Directions:
Which lines of the entries contain the string "Task"? Copy each of them.

Record excerpts:
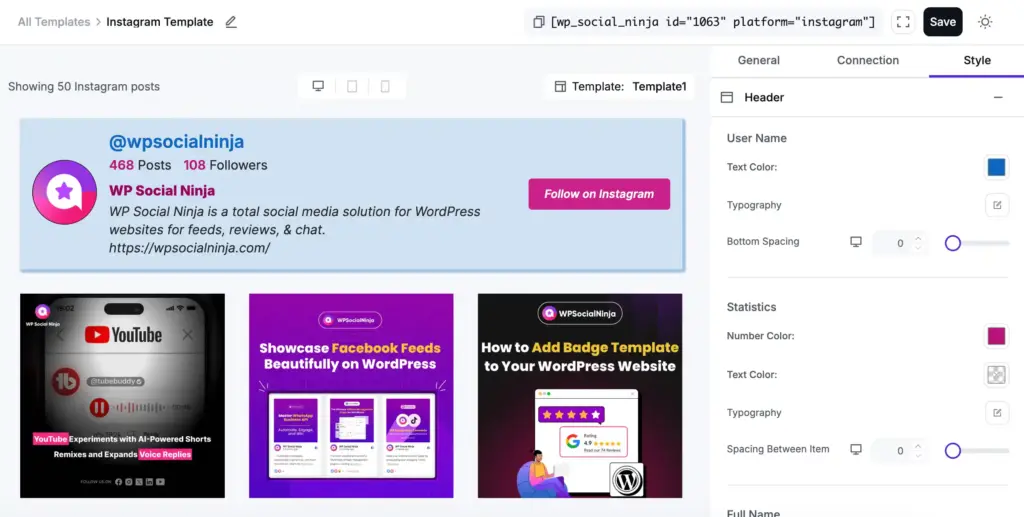Change Bottom Spacing responsive device icon
This screenshot has width=1024, height=517.
[855, 242]
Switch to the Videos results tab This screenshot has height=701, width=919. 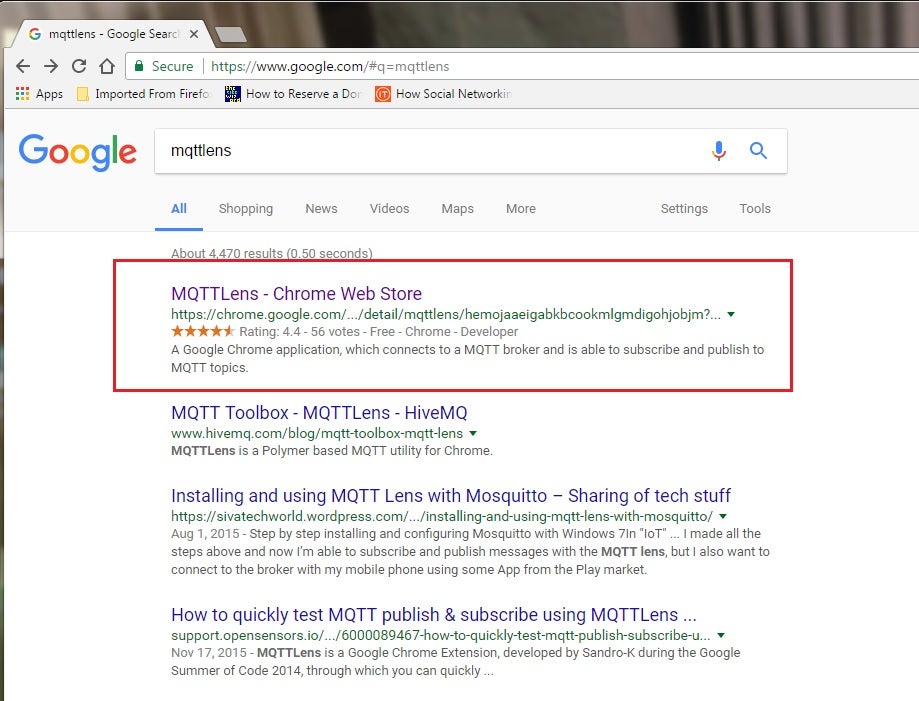(x=389, y=209)
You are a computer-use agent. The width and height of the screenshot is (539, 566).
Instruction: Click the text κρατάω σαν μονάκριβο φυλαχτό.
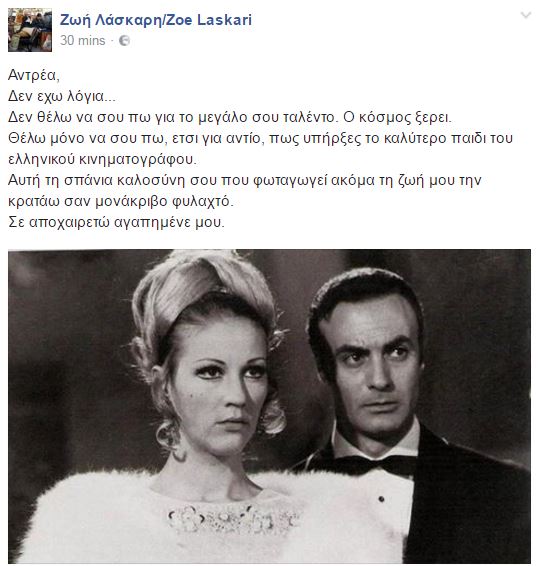tap(121, 201)
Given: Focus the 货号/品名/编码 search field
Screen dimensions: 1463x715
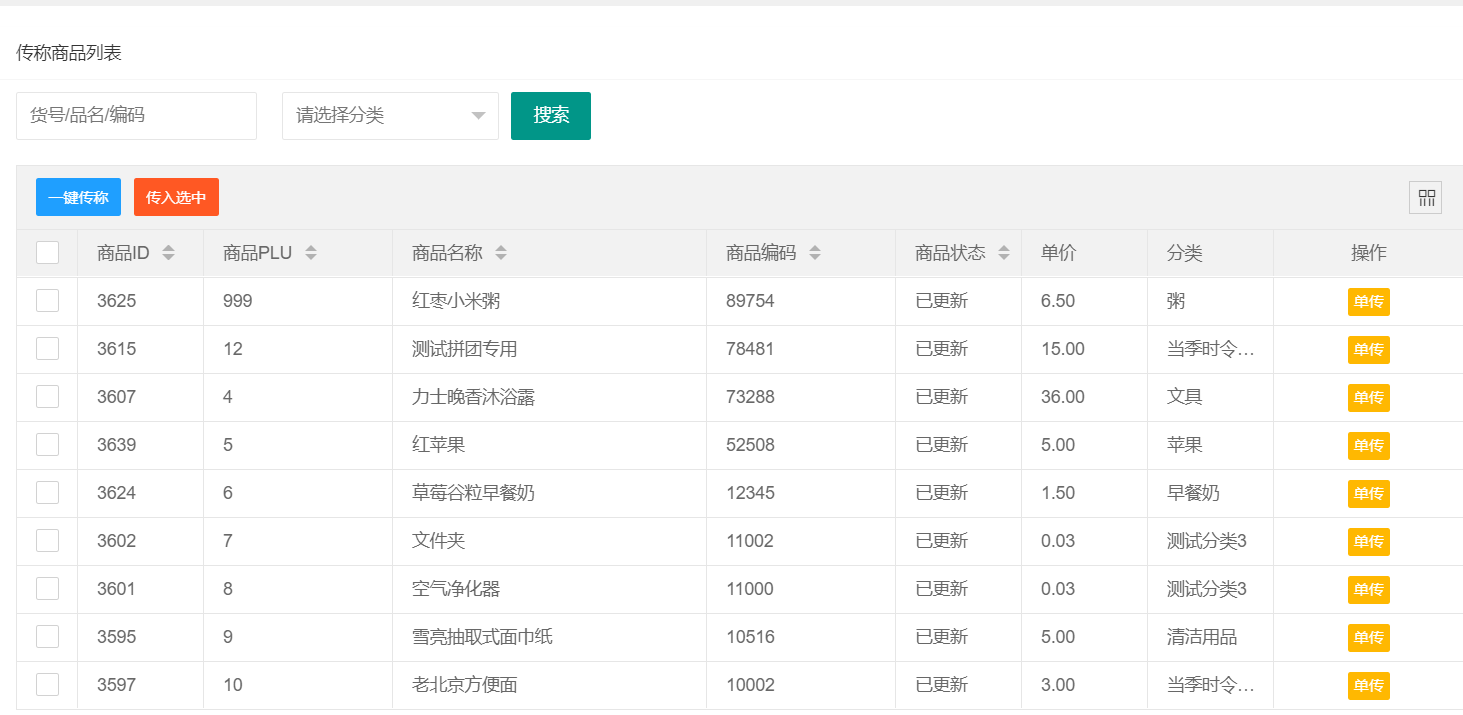Looking at the screenshot, I should coord(136,116).
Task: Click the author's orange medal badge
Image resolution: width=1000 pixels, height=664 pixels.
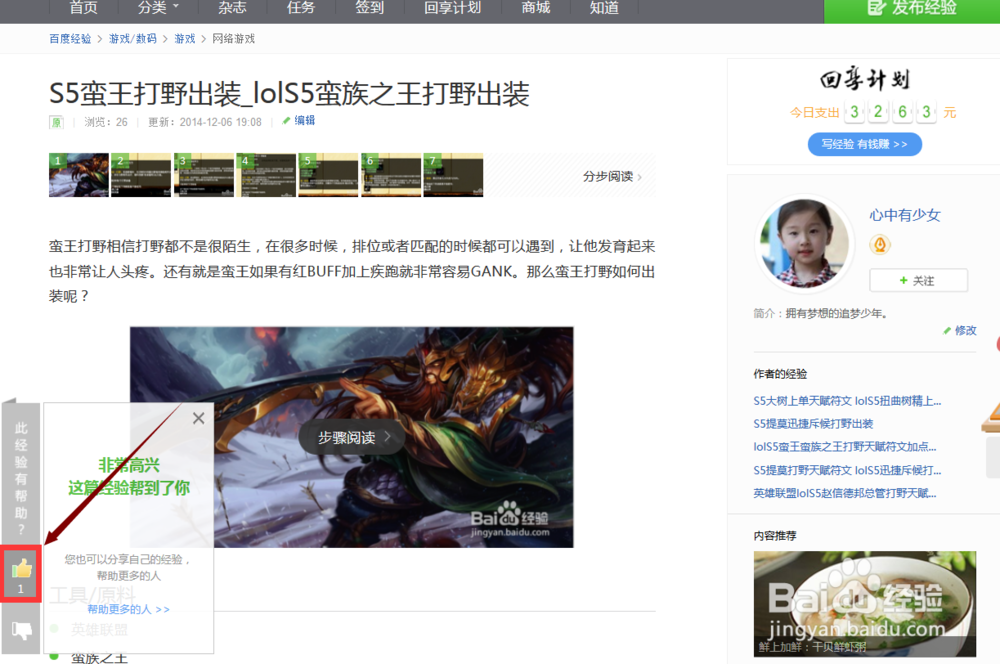Action: tap(879, 245)
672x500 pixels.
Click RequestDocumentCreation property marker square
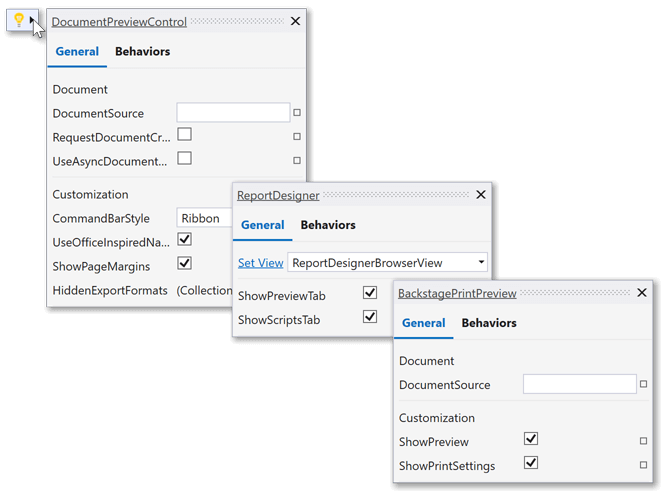(297, 136)
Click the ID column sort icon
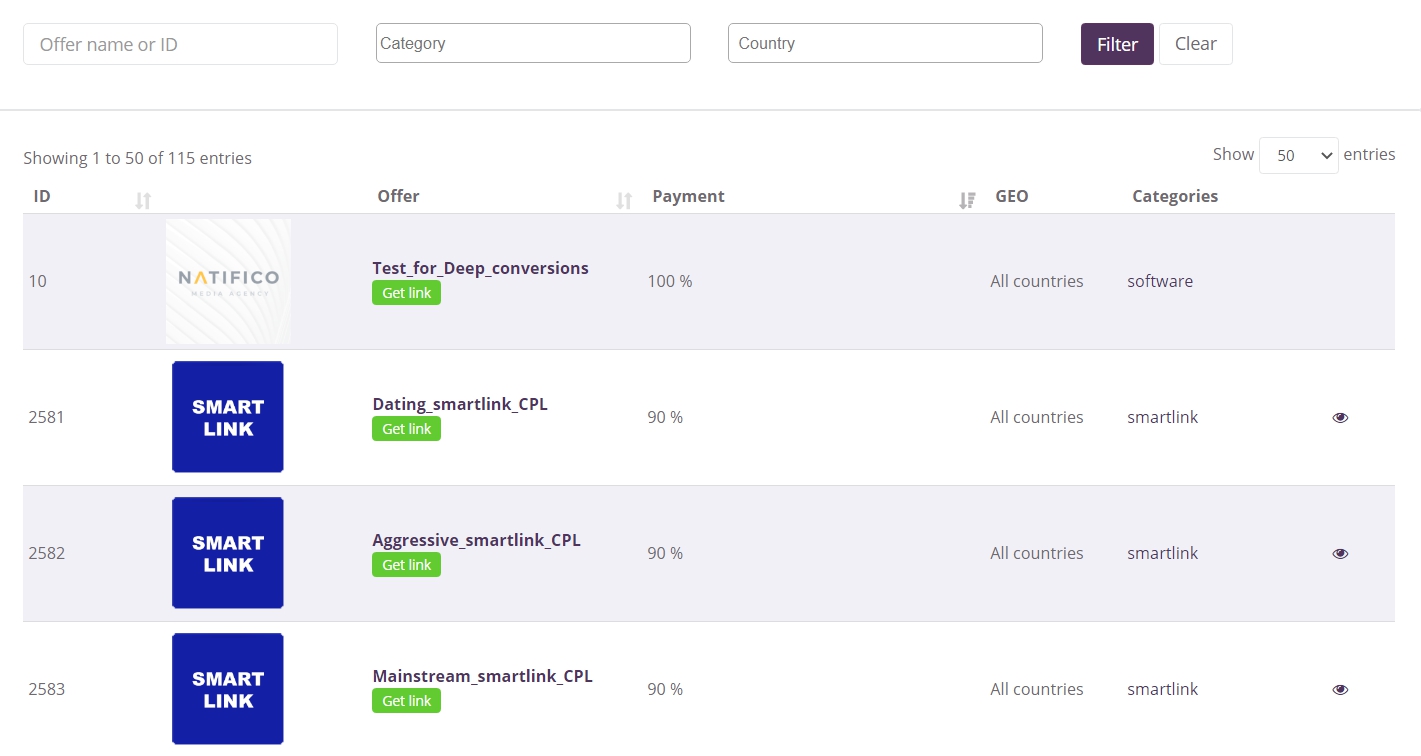Image resolution: width=1421 pixels, height=756 pixels. pyautogui.click(x=143, y=201)
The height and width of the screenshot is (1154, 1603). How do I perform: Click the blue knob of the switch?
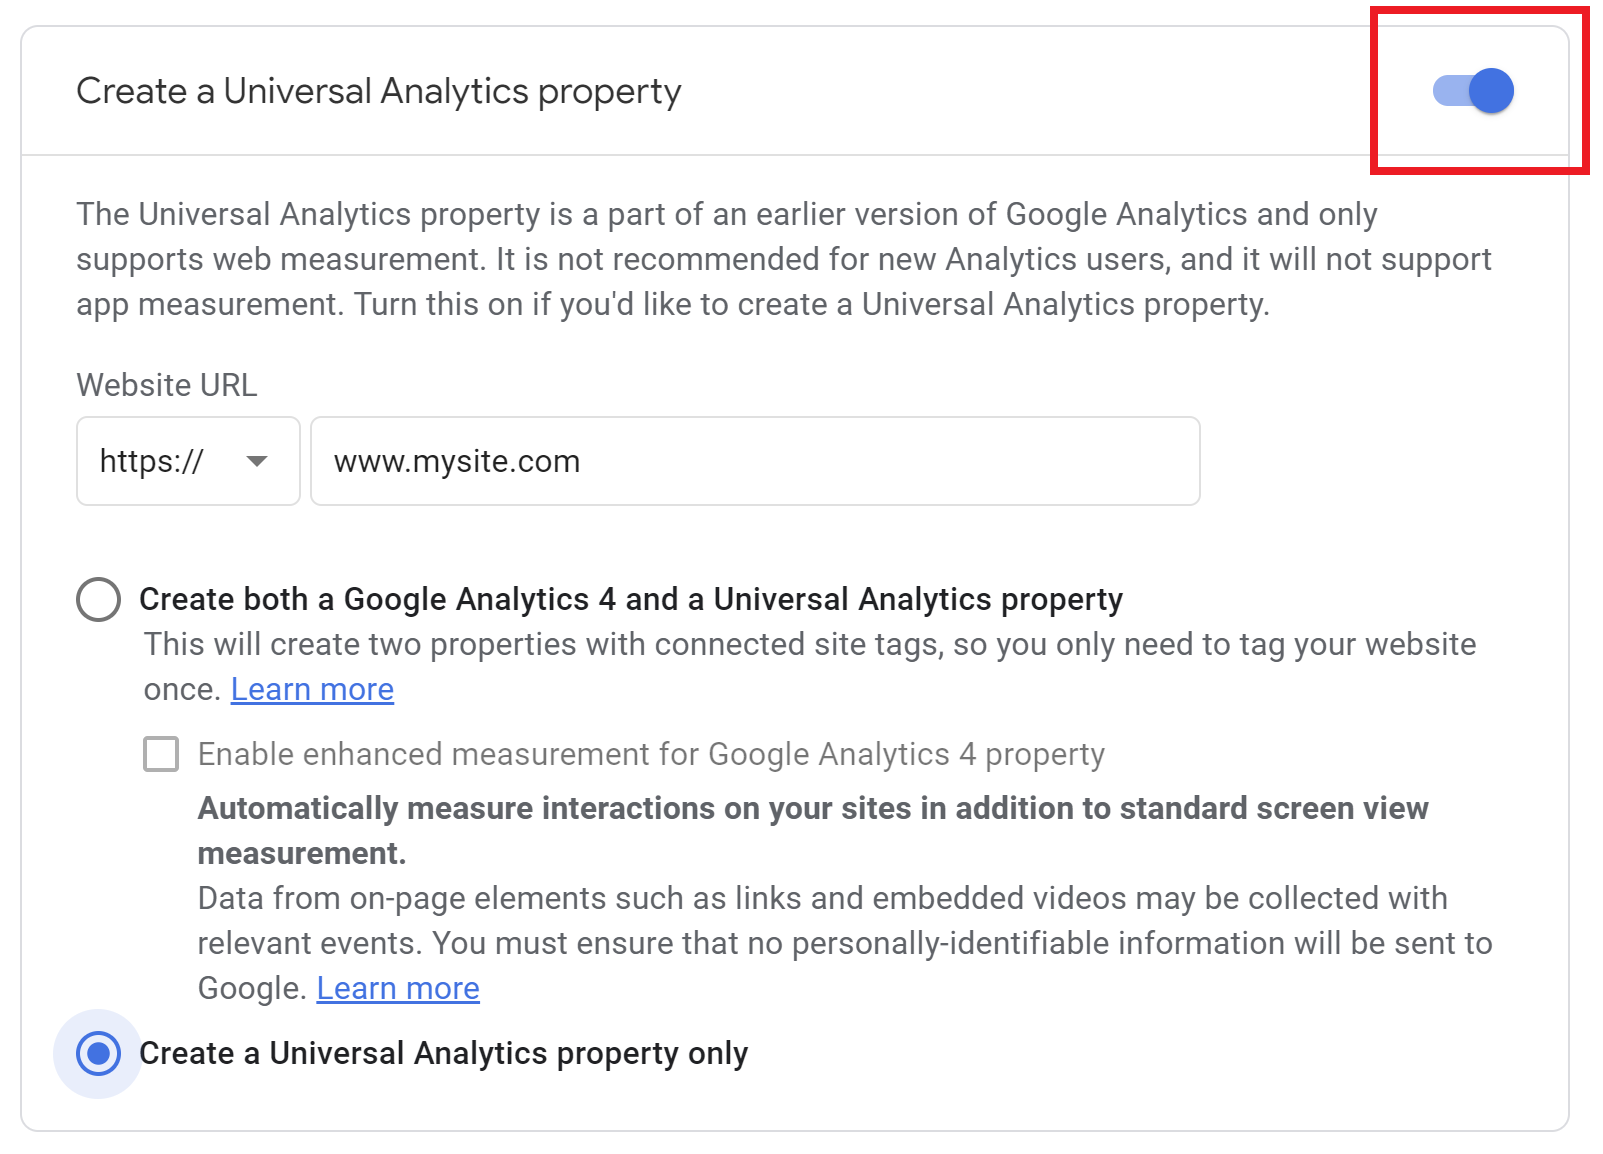tap(1491, 91)
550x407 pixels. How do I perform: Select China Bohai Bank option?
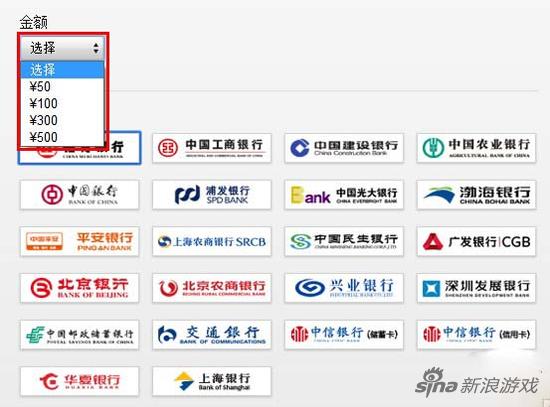point(476,195)
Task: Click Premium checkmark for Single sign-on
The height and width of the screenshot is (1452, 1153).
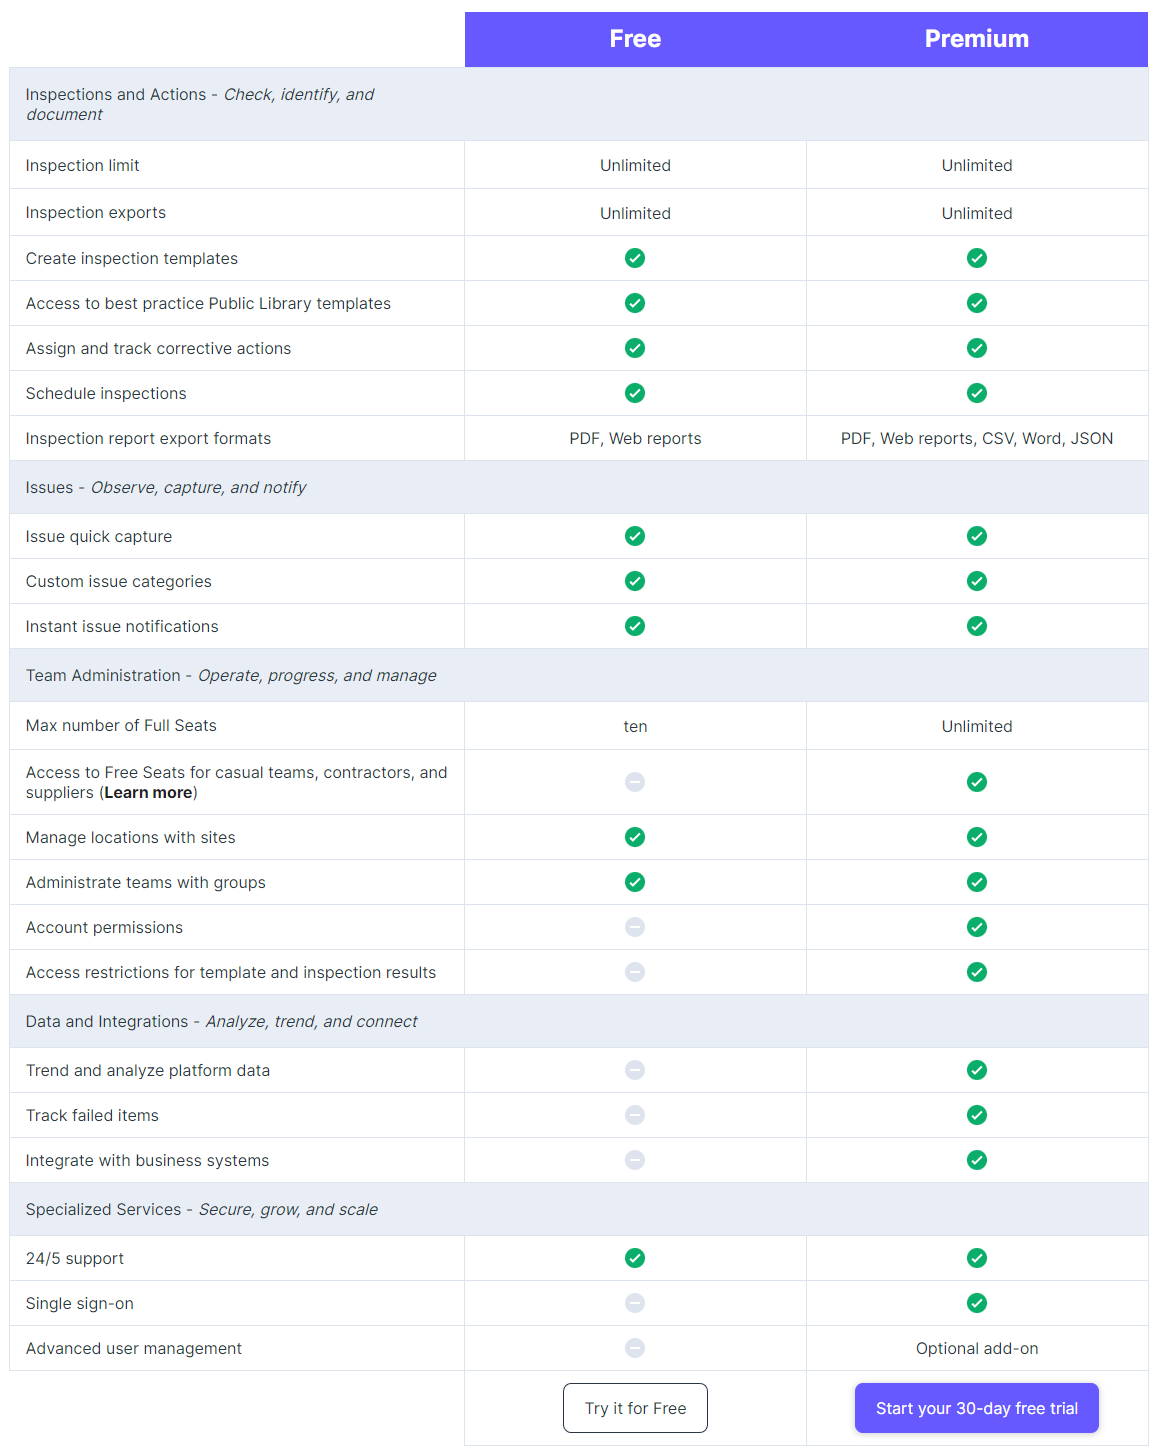Action: (x=977, y=1303)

Answer box:
Task: Click the author's orange medal badge
Task: Click Premium checkmark for Single sign-on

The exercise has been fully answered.